The Legionnaire stood up under all the abuse Torrent could give it. Another glancing blow to the cockpit. Left arm chewed down to a twisted, skeletal stump, right leg fused into little better than a BattleMech peg leg. Sweat poured down his face, stinging at the corners of his eyes, his lips. Every gasp for breath pulled hot coals down into his lungs. He outlasted the Jessie as it finally grounded out after a series of hammering gauss slugs from the M1 Marksman. He ordered his own Purifiers after the tank, intent on capturing it for the Standing Guard, but never once took his eyes off the rock-steady Wolf.
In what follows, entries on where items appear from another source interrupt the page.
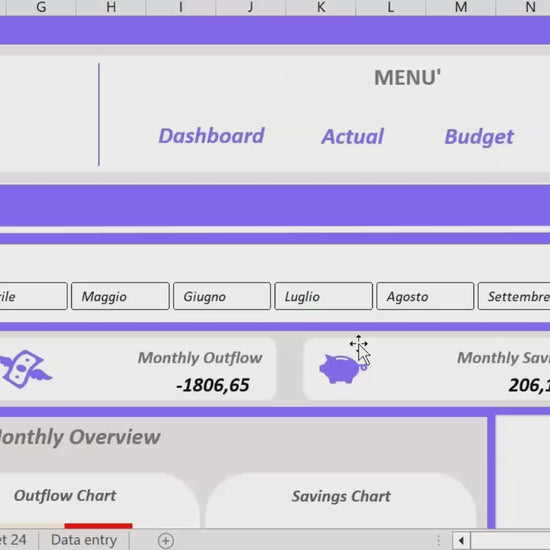Switch to the Data entry sheet tab
The image size is (550, 550).
coord(84,540)
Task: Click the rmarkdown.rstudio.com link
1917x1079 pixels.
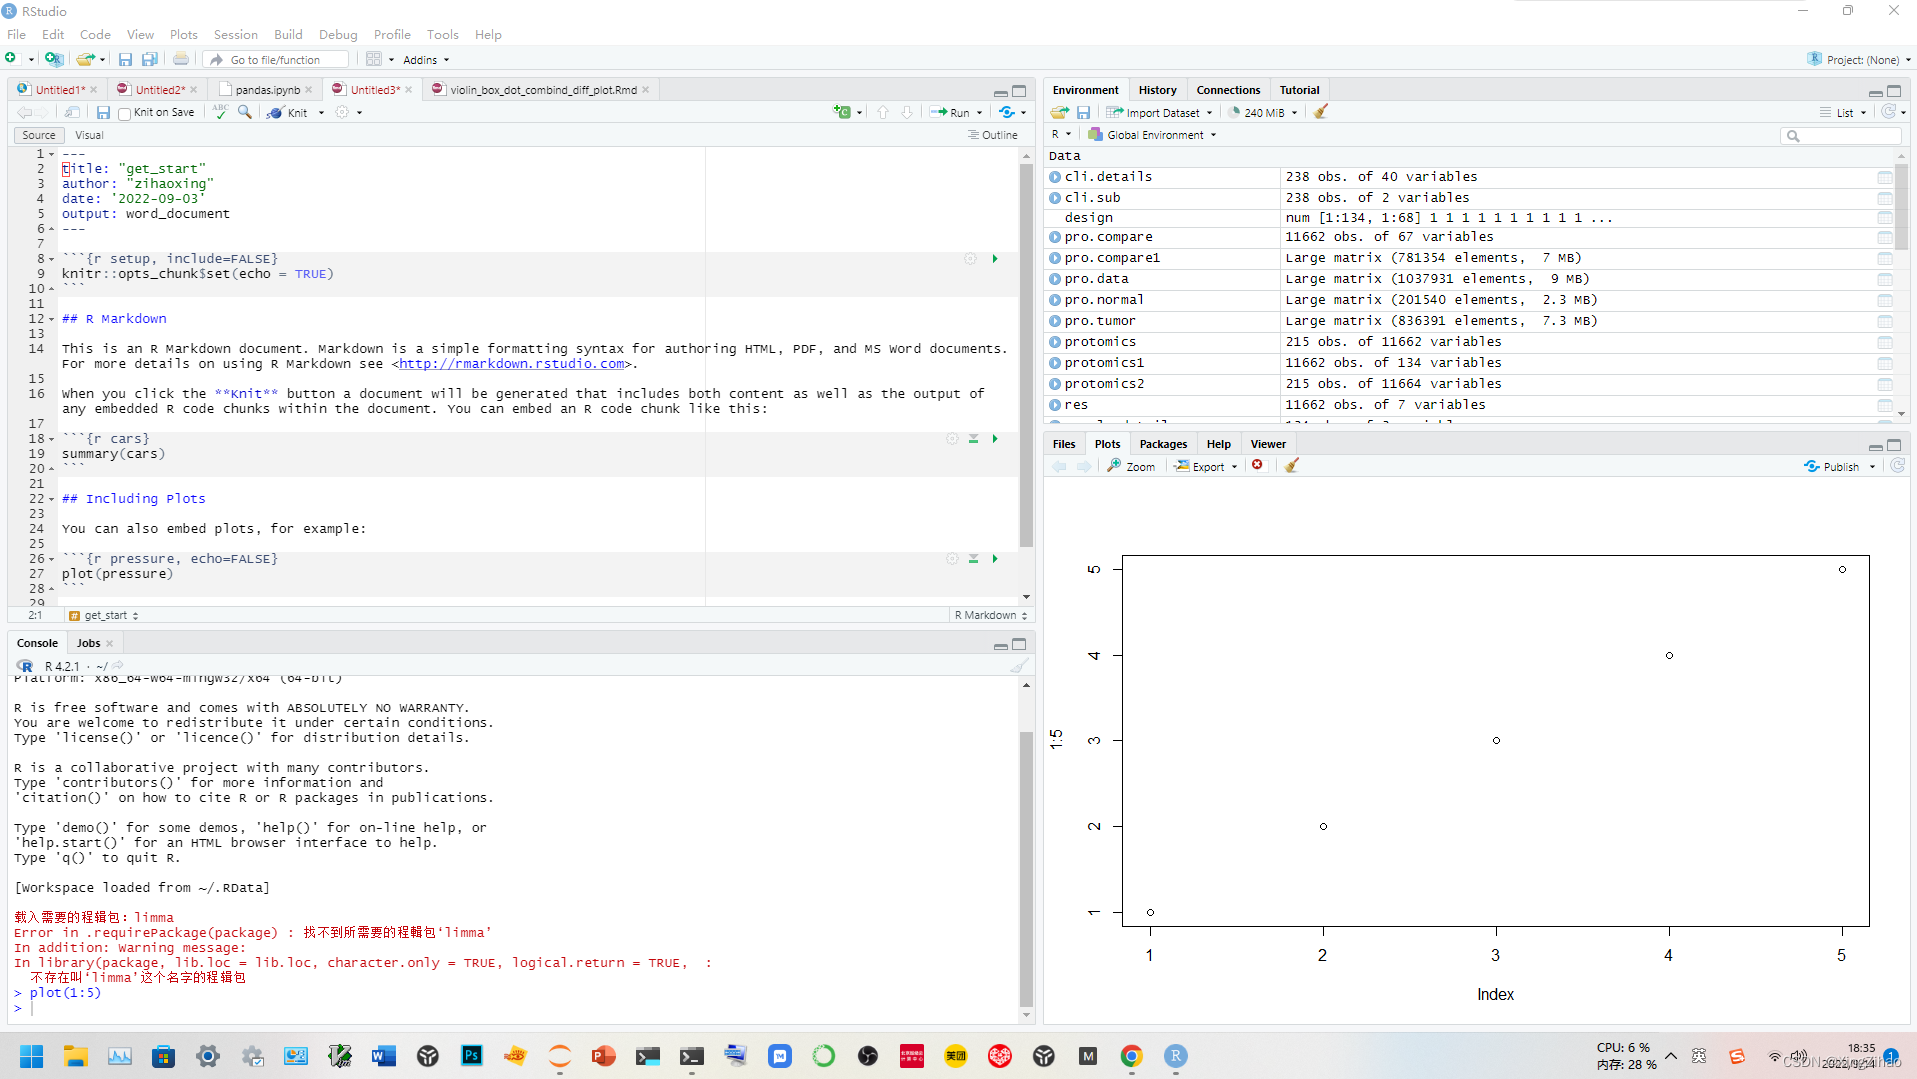Action: [512, 363]

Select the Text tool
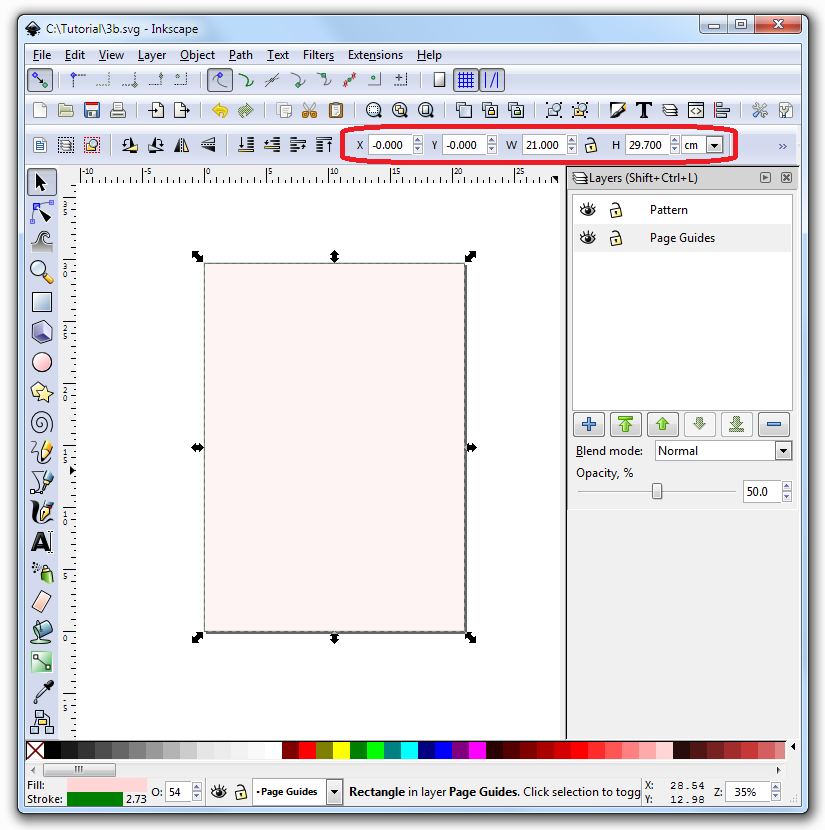coord(41,541)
The desert shook with natural thunder, and the rain beat down hard enough to drum a deafening roll over his head and shoulders. The Legionnaire’s ruined right leg trembled beneath Raul, threatening to give out at any second, but he held his BattleMech up, squinted through the pouring rainfall, spat out another set of ruby darts and then lashed out again with an extra-long pull from his autocannon. If Torrent wanted him, he’d have to be willing to trade ’Mechs. Maybe trade lives. It was a decision Raul was ready to make.

Star Colonel Torrent, apparently, was not.

The Tundra Wolf took an actual step backward, then another. Then, with a violent lurch that seemed able to convey the star colonel’s anger as well as his frustration, the seventy-five-ton BattleMech showed Raul its back, high-stepping over the Jupiter’s stilled legs and then kicking in with its MASC equipment to put immediate distance between the two MechWarriors.

His finger already crimped around the trigger, pulling it back into the control stick grip, Raul hammered another several hundred rounds into the back of the Tundra Wolf, but against fresh armor there was no real chance to harm it. The M1 Marksman drove in between the two, guarding the star colonel’s flank. Raul called off the infantry, ready to save lives now that Torrent had bowed out of the challenge.

Now that Kyle Powers and at least one armor crew had already paid the highest price for the Republic’s pyrrhic victory.

“Raul? Hey, Ortega!” Tassa’s voice, filled with a healthy amount of respect and enthusiasm. “You did it. Do not ask me how, but you actually backed off Star Colonel Torrent.”

Breathing shallow, trying to pull oxygen out of the cockpit’s reactor-baked air, Raul slumped back into his chair and let the automatic safeguards shut down his reactor. Panel lights died, leaving him one red-tinted backup and the rain-dampened gray which filtered through his ferroglass shield. Drenched in sweat, utterly spent, his arm felt like dead weight as he tied his comms system into the battery reserves.

“Torrent got what he wanted,” he said, voice cracking. Raul swallowed dryly, tasting blood from his bitten lip. “I just denied him the trophy.” And ran the cost up on the Steel Wolf commander as well, with one converted WorkMech destroyed and another captured.

“Take the victories you can get, Raul. There is not much more to a MechWarrior’s life.”

Raul nodded to the darkened cockpit, his neurohelmet pressing down with insufferable weight against his shoulders. Kyle Powers had put a similarly low price on his own life with the way he had fought the battle, and Raul couldn’t help but believe that the Republic had lost more than it gained this day.

“But there should be, Tassa.” He stared out into the rain. “There should be.”